Der Bankkunde hat­te unter anderem gel­tend gemacht, dass nicht er für das Vor­liegen der Voraus­set­zun­gen von Art. 15 Ziff. 1 lit. c LugÜ beweis­be­lastet sei, son­dern die Bank deren Nichtvor­liegen zu beweisen habe. Für den Ver­braucherg­erichts­stand gelte, dass der Anbi­eter, der sich auf den für ihn gün­sti­gen pro­ro­gierten Gerichts­stand stützen wolle, zu beweisen habe, dass die Voraus­set­zun­gen nicht gegeben seien (BGer. 4A_27/2013 vom 6. Mai 2013, E. 3.1).

Das Bun­des­gericht ver­warf diese Argu­men­ta­tion. Nach den all­ge­meinen Grund­sätzen trage die Bank die Beweis­last für den von ihr ins Feld geführte Abschluss ein­er Gerichts­standsvere­in­barung zugun­sten der Zürcher Gerichte. Dage­gen sei der Bankkunde für diejeni­gen Tat­sachen beweis­be­lastet, auf die er seinen Ein­wand der Spezialzuständigkeit in Ver­brauch­er­sachen stütze (E. 3.2).

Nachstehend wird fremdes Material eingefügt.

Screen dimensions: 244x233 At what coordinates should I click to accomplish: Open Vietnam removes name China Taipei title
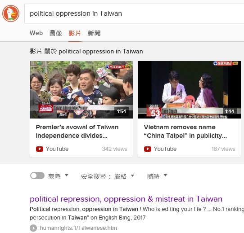point(185,132)
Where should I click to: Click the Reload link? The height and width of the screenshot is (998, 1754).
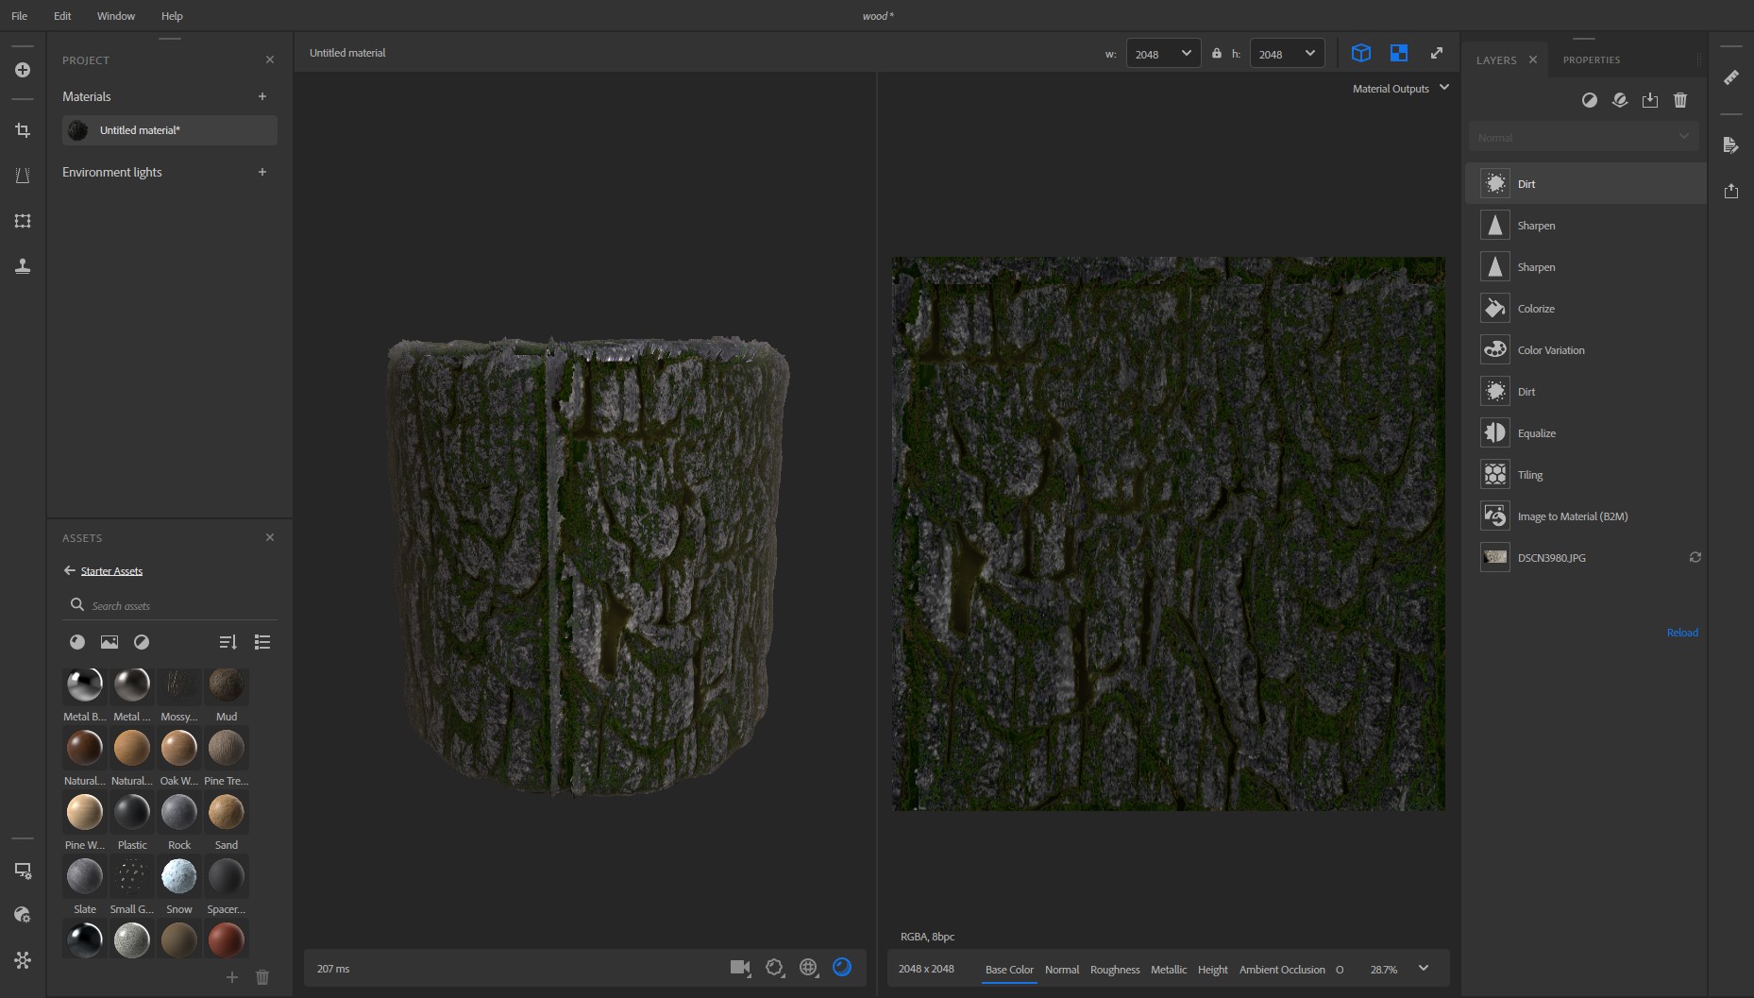coord(1681,633)
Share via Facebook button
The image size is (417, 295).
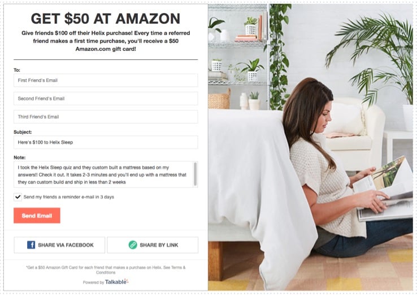click(59, 245)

Das Bun­des­gericht hat­te ausser­dem Gele­gen­heit, sich zum Umfang der amtlichen Prü­fungspflicht zu äussern (Art. 26 Ziff. 1 LugÜ; Art. 60 ZPO). Es hielt im Wesentlichen fest, die Pflicht zur Prü­fung der Prozessvo­raus­set­zun­gen von Amtes wegen enthebe die Parteien wed­er von der Beweis­last noch davon, an der Samm­lung des Prozessstoffes aktiv mitzuwirken und dem Gericht das in Betra­cht fal­l­ende Tat­sachen­ma­te­r­i­al zu unter­bre­it­en sowie die Beweis­mit­tel zu beze­ich­nen. Der Vorin­stanz könne deshalb keine Bun­desrechtsver­let­zung vorge­wor­fen wer­den, wenn sie erwogen habe, das Gericht sei im Bere­ich der Prozessvo­raus­set­zun­gen nicht zu aus­gedehn­ten Nach­forschun­gen verpflichtet (E. 4.3).